Die Stadt als starke Marke

DORTMUND Deutschland ist eine starke Marke – findet Verleger Dr. Florian Langenscheidt. Wie auch Dortmund eine werden könnte, darüber debattierte am Samstag der Dortmunder Marketing-Club.

von Von Oliver Volmerich

, 27.01.2008, 18:23 Uhr / Lesedauer: 2 min
Auf Marken-Suche für Dortmund (v.l.): Festredner Dr. Florian Langenscheidt, die Marketing-Club-Vizepräsidenten Jürgen Wallinda-Zilla, Gregor Mönnighoff und Sonja Kratzmair, Oberbürgermeister Dr. Gerhard Langemeyer und Club-Präsident Horst Müller bei der Festveranstaltung in der Bürgerhalle des Rathauses.

Auf Marken-Suche für Dortmund (v.l.): Festredner Dr. Florian Langenscheidt, die Marketing-Club-Vizepräsidenten Jürgen Wallinda-Zilla, Gregor Mönnighoff und Sonja Kratzmair, Oberbürgermeister Dr. Gerhard Langemeyer und Club-Präsident Horst Müller bei der Festveranstaltung in der Bürgerhalle des Rathauses.

Ihren 50. Geburtstag feierte die Vereinigung, die als Verkaufsleiter-Club 1958 begann. „Mit den Themen und Ideen war man oft seiner Zeit voraus“, stellte Club-Präsident Horst Müller bei der Jubiläumsveranstaltung in der Bürgerhalle des Rathauses mit Stolz fest. Und vielleicht gelingt es jetzt sogar, dem Dortmund-Marketing einen neuen Schub zu geben.

Wie wichtig es ist, auch Gebilden wie einem Land oder einer Stadt ein Marken-Image zu geben, machte Florian Langenscheidt deutlich, der als Festredner zum Thema „Wie viel Marketing braucht Deutschland?“ sprach. Immerhin: „250 Gründe, unser Land zu lieben, hat Langenscheidt mit tatkräftiger Untersützung u.a. einer Boulevard-Zeitung für das Buch „Das Beste an Deutschland“ zusammengetragen. Wichtig sei eine positive Selbstwahrnehmung, lautete seine Botschaft. Vor allem die Fußball-WM habe zum „normalen, lässigen Selbstbewusstsein einer ganzen Nation“ beigetragen.

Ein Selbstbewusstsein, das auch Dortmund gebrauchen kann.

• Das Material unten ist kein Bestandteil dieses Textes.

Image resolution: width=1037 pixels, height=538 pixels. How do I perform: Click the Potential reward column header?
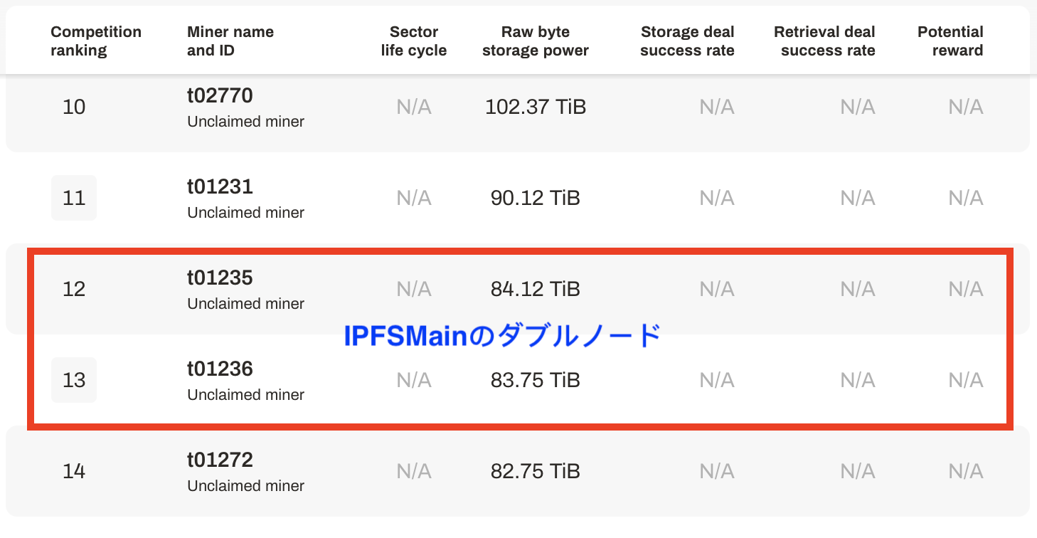950,41
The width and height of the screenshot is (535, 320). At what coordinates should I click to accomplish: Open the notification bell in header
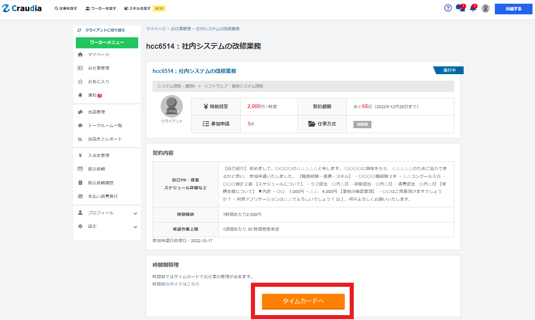pos(473,8)
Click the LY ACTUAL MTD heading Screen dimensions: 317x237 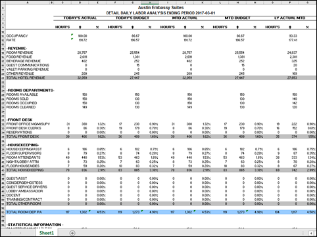click(289, 18)
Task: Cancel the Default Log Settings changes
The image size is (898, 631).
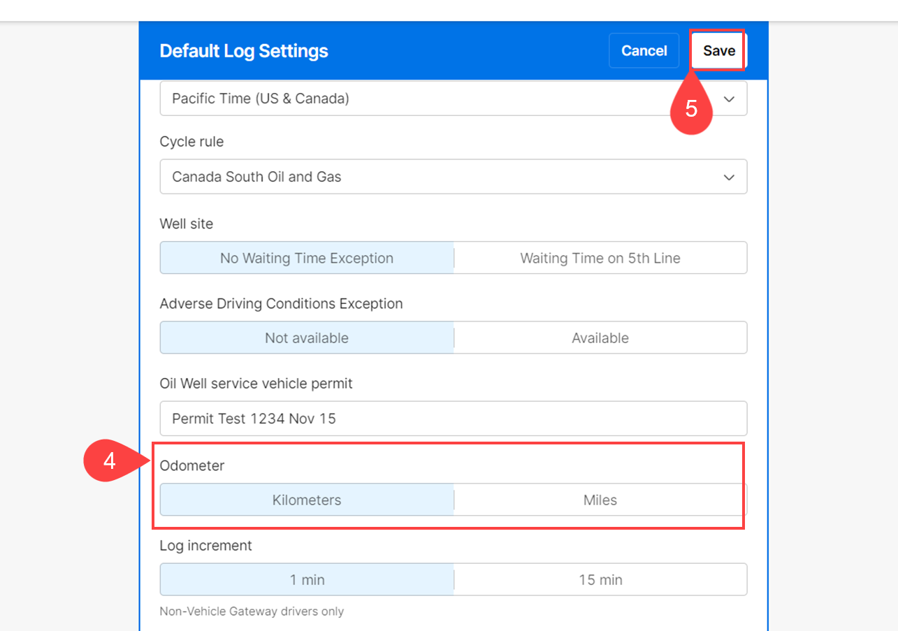Action: [644, 50]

Auch wenn Unternehmer Heinz-Herbert Dustmann bei der Diskussion zum Thema „Dortmund als Marke. Was geht? Was fehlt?“ nach eigenem Bekunden keine Probleme hätte, mehr als 250 Dinge zu finden, die Dortmund auszeichnen. „Mir fällt kein Grund ein, warum man sich als Dortmunder schämen müsste, aber es gibt unheimlich viel, auf dass man als Dortmunder stolz sein kann“, stellte der Chef der Dula-Werke fest.

Identität weggebrochen

Trotzdem tut sich Dortmund schwer, ein neues Image, eine neue Marke zu kreieren, wie auch Wirtschaftsförderungschef Udo Mager einräumte. „Noch fehlt die Bild-Marke, die man mit Dortmund in Verbindung bringt.“

„Uns ist die Identität weggebrochen“, stellte Prof. Dr. Hartmut H. Molzmüller, Inhaber des Lehrstuhls für Marketing an der TU Dortmund fest. „Es ist schade, dass es uns nicht gelingt, in einem Satz zu sagen, was Dortmund ausmacht.“ Der Rat von City-Ring-Chefin Monika Block: „Wir brauchen Alleinstellungsmerkmale wie den Riesen-Weihnachtsbaum.“

Unternehmer Dirk Rutenhofer vermisst oft das Selbstbewusstsein der Dortmunder, glaubt aber vor allem, dass es schwierig ist, die Vielfalt der Stadt in eine Marke zu fassen. „Dortmund ist eine ganz besondere Stadt“, stellte der Weckbacher-Geschäftsführer fest, der bundesweit gern als überzeugter Dortmund-Botschafter auftritt. Trotzdem fand Rutenhofer doch noch eine Sache, für die man sich als Dortmunder schämen müsse: den Hauptbahnhof.